Exercise prompt:
Lines before the one containing "2.2 Фундаменты (790, 621)" are to be left out; reproduce that line and all the rest of the entries exactly.

########

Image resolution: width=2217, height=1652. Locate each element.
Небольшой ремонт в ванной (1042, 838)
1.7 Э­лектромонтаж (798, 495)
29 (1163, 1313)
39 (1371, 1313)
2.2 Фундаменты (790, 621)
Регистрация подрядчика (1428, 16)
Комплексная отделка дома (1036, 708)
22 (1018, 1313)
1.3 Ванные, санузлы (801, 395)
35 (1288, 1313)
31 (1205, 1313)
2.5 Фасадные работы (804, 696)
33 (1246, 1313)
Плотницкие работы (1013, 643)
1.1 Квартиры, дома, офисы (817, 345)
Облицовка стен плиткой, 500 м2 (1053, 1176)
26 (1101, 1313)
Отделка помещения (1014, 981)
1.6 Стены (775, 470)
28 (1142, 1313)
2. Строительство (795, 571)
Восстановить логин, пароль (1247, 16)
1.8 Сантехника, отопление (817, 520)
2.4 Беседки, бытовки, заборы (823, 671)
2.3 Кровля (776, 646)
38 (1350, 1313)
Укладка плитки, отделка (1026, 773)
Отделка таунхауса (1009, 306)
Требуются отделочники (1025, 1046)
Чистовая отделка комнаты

########

Result of the exercise:
2.2 Фундаменты (790, 621)
Регистрация подрядчика (1428, 16)
Комплексная отделка дома (1036, 708)
22 (1018, 1313)
1.3 Ванные, санузлы (801, 395)
35 (1288, 1313)
31 (1205, 1313)
2.5 Фасадные работы (804, 696)
33 (1246, 1313)
Плотницкие работы (1013, 643)
1.1 Квартиры, дома, офисы (817, 345)
Облицовка стен плиткой, 500 м2 (1053, 1176)
26 (1101, 1313)
Отделка помещения (1014, 981)
1.6 Стены (775, 470)
28 (1142, 1313)
2. Строительство (795, 571)
Восстановить логин, пароль (1247, 16)
1.8 Сантехника, отопление (817, 520)
2.4 Беседки, бытовки, заборы (823, 671)
2.3 Кровля (776, 646)
38 (1350, 1313)
Укладка плитки, отделка (1026, 773)
Отделка таунхауса (1009, 306)
Требуются отделочники (1025, 1046)
Чистовая отделка комнаты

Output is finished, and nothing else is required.